← Back to context

Comment by alankay

10 years ago

What is "data" without an interpreter (and when we send "data" somewhere, how can we send it so its meaning is preserved?)

Data without an interpreter is certainly subject to (multiple) interpretation :) For instance, the implications of your sentence weren't clear to me, in spite of it being in English (evidently, not indicated otherwise). Some metadata indicated to me that you said it (should I trust that?), and when. But these seem to be questions of quality of representation/conveyance/provenance (agreed, important) rather than critiques of data as an idea. Yes, there is a notion of sufficiency ('42' isn't data).

Data is an old and fundamental idea. Machine interpretation of un- or under-structured data is fueling a ton of utility for society. None of the inputs to our sensory systems are accompanied by explanations of their meaning. Data - something given, seems the raw material of pretty much everything else interesting, and interpreters are secondary, and perhaps essentially, varied.

  • There are lots of "old and fundamental" ideas that are not good anymore, if they ever were.

    The point here is that you were able to find the interpreter of the sentence and ask a question, but the two were still separated. For important negotiations we don't send telegrams, we send ambassadors.

    This is what objects are all about, and it continues to be amazing to me that the real necessities and practical necessities are still not at all understood. Bundling an interpreter for messages doesn't prevent the message from being submitted for other possible interpretations, but there simply has to be a process that can extract signal from noise.

    This is particularly germane to your last paragraph. Please think especially hard about what you are taking for granted in your last sentence.

    • Without the 'idea' of data we couldn't even have a conversation about what interpreters interpret. How could it be a "really bad" idea? Data needn't be accompanied by an interpreter. I'm not saying that interpreters are unimportant/uninteresting, but they are separate. Nor have I said or implied that data is inherently meaningful.

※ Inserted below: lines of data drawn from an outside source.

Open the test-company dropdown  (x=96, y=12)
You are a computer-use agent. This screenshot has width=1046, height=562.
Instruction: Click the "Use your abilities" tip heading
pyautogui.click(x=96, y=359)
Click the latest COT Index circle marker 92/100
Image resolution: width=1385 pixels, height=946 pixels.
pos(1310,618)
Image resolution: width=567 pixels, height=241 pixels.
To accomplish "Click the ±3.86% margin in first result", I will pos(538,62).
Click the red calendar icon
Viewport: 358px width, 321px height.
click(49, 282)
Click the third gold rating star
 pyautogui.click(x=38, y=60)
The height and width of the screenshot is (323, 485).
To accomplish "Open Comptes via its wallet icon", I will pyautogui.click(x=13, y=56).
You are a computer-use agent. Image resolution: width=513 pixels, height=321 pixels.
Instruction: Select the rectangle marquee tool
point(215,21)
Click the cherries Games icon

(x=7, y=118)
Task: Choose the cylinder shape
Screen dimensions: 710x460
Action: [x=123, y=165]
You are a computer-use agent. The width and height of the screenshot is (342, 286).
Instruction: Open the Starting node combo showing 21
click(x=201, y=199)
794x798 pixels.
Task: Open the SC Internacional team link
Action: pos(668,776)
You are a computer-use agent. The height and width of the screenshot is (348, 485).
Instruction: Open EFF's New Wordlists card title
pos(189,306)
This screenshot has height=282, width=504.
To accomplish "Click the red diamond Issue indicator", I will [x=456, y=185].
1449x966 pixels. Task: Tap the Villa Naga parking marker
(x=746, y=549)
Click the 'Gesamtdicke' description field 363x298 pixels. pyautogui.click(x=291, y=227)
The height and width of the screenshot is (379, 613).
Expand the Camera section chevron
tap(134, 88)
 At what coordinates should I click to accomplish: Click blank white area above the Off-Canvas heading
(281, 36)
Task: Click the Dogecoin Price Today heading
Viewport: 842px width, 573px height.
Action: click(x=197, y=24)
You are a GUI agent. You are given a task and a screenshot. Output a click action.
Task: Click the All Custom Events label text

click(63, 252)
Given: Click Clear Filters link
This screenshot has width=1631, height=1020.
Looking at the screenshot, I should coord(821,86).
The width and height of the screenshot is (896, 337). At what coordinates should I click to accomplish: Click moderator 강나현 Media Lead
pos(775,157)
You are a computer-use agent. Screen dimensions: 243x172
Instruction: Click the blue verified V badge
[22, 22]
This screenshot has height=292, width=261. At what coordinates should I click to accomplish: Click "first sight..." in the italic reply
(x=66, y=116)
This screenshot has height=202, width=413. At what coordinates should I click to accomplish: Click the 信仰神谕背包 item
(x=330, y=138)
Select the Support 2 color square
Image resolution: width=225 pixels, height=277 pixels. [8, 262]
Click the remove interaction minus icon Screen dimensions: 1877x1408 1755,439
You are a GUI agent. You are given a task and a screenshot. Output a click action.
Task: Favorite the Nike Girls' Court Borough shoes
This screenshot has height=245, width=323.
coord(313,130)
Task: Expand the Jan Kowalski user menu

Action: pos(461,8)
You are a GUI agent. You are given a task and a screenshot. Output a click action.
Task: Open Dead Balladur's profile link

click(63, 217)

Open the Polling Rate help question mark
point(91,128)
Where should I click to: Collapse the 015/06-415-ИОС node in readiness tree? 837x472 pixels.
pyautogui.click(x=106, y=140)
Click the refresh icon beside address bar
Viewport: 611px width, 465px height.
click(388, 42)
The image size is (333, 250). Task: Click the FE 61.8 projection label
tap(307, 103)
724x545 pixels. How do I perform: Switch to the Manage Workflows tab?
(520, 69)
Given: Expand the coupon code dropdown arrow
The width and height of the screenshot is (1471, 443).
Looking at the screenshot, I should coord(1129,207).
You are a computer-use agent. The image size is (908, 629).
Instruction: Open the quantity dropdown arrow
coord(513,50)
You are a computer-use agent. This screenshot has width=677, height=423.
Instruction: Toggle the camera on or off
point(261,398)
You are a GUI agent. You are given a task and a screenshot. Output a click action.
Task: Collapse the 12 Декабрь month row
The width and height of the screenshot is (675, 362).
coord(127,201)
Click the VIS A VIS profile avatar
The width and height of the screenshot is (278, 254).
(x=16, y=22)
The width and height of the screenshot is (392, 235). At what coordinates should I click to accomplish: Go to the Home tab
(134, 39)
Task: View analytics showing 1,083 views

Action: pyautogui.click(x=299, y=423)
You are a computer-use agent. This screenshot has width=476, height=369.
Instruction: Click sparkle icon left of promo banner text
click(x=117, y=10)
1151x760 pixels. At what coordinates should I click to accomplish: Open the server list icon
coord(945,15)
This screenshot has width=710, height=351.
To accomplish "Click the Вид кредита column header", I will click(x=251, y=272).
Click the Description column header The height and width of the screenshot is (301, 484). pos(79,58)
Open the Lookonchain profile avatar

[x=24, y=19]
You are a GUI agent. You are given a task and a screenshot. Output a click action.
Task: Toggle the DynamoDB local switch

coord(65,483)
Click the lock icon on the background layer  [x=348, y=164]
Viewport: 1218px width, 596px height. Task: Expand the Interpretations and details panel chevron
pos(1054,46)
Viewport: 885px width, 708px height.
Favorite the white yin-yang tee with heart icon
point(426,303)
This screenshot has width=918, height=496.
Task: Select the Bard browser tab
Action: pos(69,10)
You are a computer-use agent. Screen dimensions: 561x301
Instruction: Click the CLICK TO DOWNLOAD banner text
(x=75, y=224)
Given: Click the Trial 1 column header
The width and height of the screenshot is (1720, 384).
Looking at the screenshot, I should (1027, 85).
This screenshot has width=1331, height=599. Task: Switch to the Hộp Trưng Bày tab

      Take a stream of data from a seismometer. The seismometer might just record a stream of numbers. It might put them on a disk. Completely separate from that, some person or process, given the numbers and the provenance alone (these numbers are from a seismometer), might declare "there is an earthquake coming". But no object sent an "earthquake coming" "message". The seismometer doesn't "know" an earthquake is coming (nor does the earth, the source of the 'messages' it records), so it can't send a "message" incorporating that "meaning". There is no negotiation or direct connection between the source and the interpretation.

      We will soon be drowning in a world of IoT sensors sending context-or-provenance-tagged but otherwise semantic-free data (necessarily, due to constraints, without accompanying interpreters) whose implications will only be determined by downstream statistical processing, aggregation etc, not semantic-rich messaging.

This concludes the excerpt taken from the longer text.